Report each line of the records that contains the string "Click", treating uppercase and lowercase as different.
╭─ TASK INPUT
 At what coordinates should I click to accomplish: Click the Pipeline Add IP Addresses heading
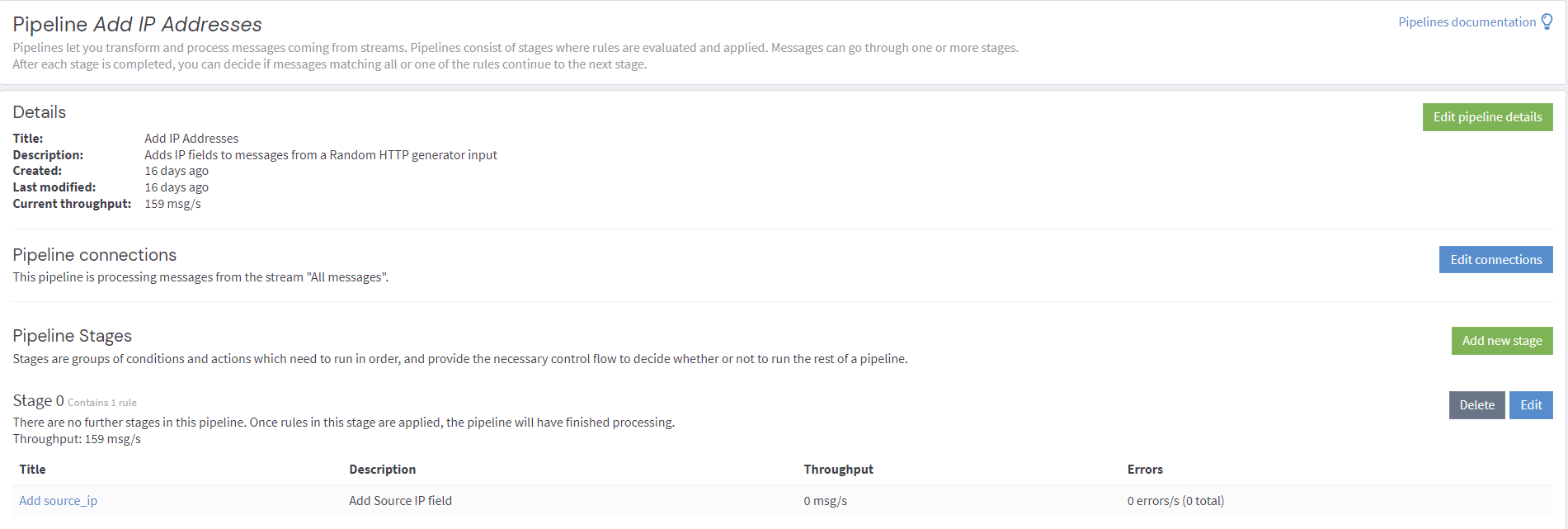(x=137, y=25)
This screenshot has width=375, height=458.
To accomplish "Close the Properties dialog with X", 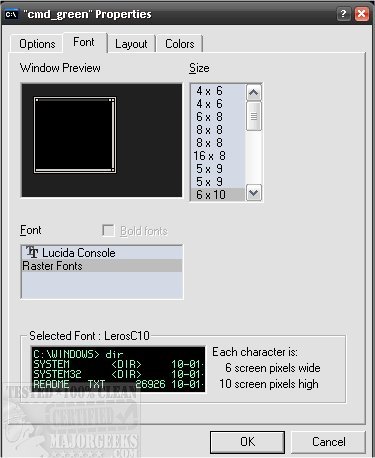I will coord(362,14).
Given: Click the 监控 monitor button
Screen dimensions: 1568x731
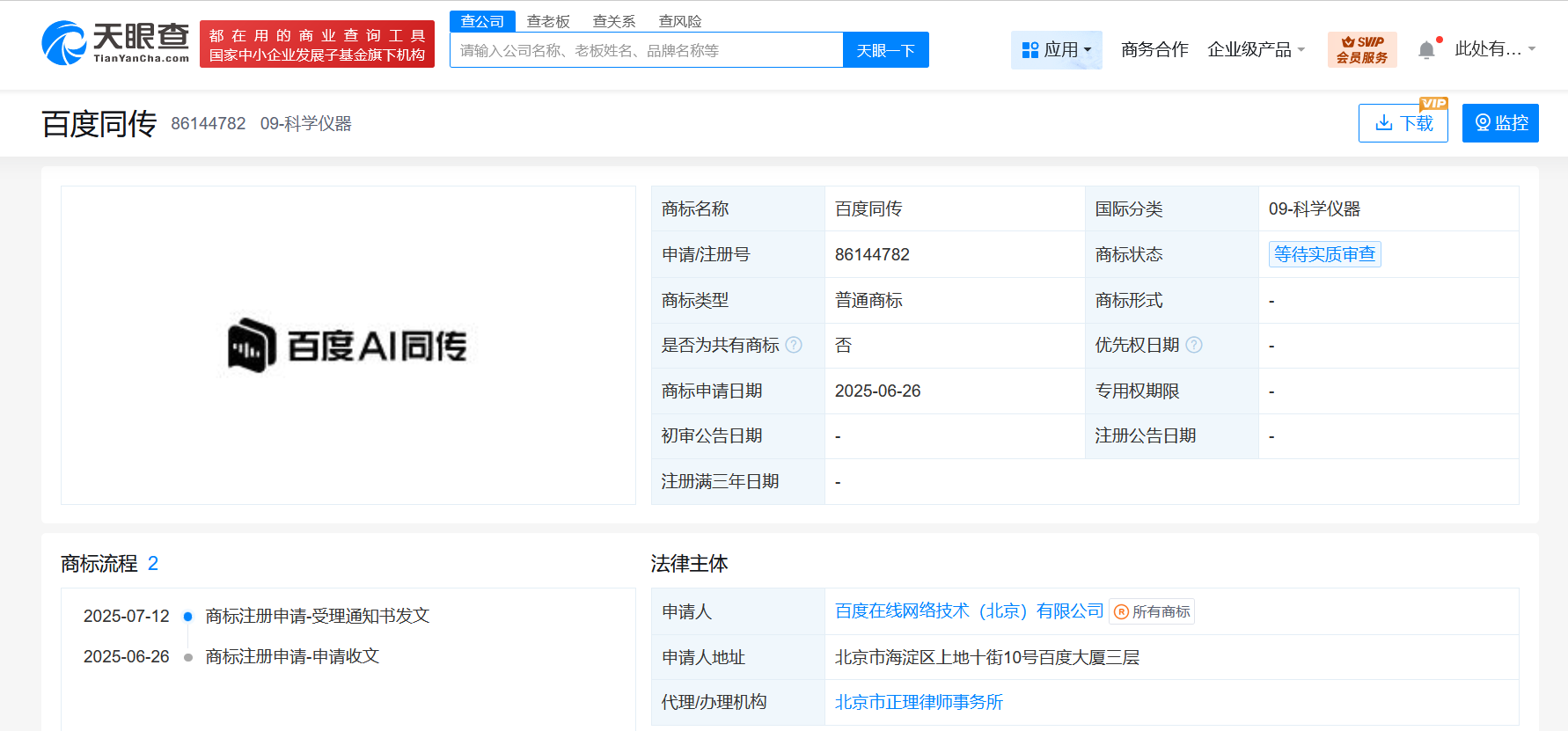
╰─
## FINAL ANSWER
 At what coordinates should I click to accomplish: Click the Pipeline Add IP Addresses heading
Given: Click the 监控 monitor button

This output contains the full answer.